Requirement: Copy out, unchanged, the stretch of the records from their start through the line that contains "Amministrazione (81, 110)", including that line.

☆ ☆ ☆

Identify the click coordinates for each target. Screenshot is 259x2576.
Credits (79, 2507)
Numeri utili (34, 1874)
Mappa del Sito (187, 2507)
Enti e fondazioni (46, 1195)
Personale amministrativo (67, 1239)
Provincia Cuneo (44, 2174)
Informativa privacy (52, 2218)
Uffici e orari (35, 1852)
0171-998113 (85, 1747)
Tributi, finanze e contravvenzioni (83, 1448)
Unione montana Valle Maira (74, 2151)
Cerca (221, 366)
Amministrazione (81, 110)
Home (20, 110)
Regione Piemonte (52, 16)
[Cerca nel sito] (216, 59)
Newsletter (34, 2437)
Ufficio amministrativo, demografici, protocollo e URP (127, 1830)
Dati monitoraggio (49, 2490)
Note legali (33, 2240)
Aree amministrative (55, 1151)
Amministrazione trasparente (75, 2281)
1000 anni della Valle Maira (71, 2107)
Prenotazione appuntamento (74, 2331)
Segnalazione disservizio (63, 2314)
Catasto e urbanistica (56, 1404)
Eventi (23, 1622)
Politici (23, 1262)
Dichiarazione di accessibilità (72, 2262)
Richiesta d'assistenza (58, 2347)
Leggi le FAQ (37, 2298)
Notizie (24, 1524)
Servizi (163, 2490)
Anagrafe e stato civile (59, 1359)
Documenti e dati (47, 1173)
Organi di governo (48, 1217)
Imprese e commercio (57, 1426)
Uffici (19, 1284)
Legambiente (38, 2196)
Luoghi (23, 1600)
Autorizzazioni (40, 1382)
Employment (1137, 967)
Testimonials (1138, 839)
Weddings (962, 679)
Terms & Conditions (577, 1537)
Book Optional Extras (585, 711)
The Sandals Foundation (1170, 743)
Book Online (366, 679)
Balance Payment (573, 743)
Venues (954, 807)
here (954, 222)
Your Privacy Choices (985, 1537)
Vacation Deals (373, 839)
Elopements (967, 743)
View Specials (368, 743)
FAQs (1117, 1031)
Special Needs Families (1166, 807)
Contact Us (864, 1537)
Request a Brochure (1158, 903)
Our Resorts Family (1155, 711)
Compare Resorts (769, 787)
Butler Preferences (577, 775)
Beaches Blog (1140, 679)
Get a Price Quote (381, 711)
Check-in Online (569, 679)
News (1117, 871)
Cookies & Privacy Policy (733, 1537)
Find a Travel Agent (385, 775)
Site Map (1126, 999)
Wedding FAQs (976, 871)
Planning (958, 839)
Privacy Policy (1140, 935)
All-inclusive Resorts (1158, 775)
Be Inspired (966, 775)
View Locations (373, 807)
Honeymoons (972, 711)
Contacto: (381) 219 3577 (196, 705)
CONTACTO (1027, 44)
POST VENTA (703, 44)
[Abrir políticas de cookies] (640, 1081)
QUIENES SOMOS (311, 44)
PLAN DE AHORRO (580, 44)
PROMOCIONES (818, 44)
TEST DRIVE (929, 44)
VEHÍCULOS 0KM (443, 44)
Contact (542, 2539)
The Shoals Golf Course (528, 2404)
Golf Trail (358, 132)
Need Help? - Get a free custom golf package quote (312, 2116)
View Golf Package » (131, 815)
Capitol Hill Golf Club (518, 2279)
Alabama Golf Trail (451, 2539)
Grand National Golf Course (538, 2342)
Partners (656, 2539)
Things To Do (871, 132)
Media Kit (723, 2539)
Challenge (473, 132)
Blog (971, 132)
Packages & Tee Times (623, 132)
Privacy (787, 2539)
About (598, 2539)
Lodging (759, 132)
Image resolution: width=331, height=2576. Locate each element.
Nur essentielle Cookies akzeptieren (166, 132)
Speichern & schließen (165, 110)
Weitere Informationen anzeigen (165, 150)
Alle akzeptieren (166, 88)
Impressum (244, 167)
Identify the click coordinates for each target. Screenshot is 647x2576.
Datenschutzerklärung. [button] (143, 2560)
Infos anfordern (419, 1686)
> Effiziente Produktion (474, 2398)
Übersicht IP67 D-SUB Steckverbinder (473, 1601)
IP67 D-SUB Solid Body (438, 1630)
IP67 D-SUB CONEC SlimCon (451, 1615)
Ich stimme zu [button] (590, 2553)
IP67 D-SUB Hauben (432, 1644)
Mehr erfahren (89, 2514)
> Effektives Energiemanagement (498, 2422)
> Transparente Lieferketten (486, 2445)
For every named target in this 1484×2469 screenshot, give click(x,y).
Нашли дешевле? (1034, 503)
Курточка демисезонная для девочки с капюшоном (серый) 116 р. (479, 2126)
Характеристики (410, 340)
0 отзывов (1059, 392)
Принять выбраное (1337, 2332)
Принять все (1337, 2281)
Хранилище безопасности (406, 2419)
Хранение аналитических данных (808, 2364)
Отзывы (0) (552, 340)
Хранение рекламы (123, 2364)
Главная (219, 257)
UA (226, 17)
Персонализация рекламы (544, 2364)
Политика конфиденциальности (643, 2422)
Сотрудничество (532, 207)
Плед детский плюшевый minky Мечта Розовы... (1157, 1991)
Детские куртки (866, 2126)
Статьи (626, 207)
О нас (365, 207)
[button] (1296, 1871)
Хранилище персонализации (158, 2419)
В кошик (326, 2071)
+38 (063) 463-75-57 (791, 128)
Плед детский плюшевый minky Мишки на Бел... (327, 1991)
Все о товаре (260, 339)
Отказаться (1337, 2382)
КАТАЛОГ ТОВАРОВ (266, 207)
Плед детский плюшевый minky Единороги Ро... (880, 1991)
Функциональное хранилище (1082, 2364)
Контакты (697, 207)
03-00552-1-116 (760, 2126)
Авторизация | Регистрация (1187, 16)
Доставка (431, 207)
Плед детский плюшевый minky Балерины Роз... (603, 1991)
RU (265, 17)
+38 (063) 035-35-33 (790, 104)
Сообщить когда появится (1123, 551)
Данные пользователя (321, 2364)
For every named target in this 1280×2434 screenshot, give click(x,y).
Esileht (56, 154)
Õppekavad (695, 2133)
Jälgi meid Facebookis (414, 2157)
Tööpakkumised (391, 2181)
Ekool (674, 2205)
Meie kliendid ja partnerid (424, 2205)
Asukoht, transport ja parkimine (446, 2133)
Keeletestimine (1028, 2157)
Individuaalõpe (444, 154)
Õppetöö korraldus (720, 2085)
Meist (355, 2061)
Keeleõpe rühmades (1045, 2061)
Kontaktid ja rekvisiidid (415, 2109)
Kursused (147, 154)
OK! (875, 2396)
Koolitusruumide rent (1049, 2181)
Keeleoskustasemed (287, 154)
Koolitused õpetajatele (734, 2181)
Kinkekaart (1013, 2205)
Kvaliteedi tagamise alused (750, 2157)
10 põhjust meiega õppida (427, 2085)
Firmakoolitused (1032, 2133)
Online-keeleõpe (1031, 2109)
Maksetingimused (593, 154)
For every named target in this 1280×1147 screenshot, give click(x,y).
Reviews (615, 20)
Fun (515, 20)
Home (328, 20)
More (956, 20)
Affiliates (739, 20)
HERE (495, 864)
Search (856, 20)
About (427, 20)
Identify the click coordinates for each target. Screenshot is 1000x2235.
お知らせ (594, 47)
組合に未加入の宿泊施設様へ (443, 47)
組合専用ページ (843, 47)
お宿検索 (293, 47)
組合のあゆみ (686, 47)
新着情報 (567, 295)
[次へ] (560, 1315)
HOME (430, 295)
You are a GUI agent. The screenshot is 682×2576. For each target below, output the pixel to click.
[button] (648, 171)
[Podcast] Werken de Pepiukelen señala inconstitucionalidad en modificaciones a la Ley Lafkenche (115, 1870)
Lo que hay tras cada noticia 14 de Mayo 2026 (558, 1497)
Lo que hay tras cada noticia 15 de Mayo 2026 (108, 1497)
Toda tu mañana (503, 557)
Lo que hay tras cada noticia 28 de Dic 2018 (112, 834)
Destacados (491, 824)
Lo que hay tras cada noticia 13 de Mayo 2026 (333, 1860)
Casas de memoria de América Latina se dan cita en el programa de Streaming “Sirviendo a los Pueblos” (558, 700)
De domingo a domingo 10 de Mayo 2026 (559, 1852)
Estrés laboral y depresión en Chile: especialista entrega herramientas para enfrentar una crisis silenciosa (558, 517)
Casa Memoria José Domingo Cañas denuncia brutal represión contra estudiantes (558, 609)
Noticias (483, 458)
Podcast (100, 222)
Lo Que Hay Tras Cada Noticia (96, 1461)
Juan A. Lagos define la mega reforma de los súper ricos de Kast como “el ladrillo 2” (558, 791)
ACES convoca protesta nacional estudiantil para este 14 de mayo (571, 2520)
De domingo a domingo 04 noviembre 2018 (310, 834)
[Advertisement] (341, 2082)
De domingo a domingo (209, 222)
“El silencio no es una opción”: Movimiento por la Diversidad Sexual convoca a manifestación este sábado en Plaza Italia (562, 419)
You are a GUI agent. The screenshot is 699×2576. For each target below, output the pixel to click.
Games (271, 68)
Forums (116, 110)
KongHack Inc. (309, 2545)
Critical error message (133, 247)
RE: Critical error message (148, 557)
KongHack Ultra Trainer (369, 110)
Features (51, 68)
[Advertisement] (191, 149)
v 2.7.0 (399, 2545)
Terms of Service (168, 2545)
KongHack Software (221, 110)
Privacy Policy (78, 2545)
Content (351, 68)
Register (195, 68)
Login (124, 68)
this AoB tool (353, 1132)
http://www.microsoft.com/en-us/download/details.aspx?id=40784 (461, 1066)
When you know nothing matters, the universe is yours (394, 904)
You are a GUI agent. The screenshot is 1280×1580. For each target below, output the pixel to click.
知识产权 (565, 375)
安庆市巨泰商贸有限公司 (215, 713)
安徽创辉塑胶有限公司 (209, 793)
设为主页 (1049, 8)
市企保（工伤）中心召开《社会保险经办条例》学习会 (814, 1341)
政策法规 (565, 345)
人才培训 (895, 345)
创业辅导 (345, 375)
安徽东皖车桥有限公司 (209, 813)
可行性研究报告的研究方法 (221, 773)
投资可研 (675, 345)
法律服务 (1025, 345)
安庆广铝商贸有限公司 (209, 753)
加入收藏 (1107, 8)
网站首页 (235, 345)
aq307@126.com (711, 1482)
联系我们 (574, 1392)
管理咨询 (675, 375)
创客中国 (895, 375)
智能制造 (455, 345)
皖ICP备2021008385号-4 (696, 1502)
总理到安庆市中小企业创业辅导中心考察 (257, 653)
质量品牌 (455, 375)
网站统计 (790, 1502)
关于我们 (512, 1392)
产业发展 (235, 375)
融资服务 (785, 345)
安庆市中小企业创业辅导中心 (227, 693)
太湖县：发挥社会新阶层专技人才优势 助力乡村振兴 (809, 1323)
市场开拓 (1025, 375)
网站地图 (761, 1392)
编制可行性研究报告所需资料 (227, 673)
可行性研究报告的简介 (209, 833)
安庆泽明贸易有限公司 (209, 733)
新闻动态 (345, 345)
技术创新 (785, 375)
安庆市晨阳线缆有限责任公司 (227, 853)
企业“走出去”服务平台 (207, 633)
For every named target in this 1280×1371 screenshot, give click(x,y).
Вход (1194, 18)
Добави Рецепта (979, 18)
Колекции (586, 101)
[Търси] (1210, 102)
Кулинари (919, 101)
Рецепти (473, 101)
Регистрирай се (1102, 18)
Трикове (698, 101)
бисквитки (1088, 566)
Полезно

☆ ☆ ☆

Output for this exercise:
Identify the click coordinates for each target. Screenshot is 259x2576.
Credits (79, 2507)
Numeri utili (34, 1874)
Mappa del Sito (187, 2507)
Enti e fondazioni (46, 1195)
Personale amministrativo (67, 1239)
Provincia Cuneo (44, 2174)
Informativa privacy (52, 2218)
Uffici e orari (35, 1852)
0171-998113 (85, 1747)
Tributi, finanze e contravvenzioni (83, 1448)
Unione montana Valle Maira (74, 2151)
Cerca (221, 366)
Amministrazione (81, 110)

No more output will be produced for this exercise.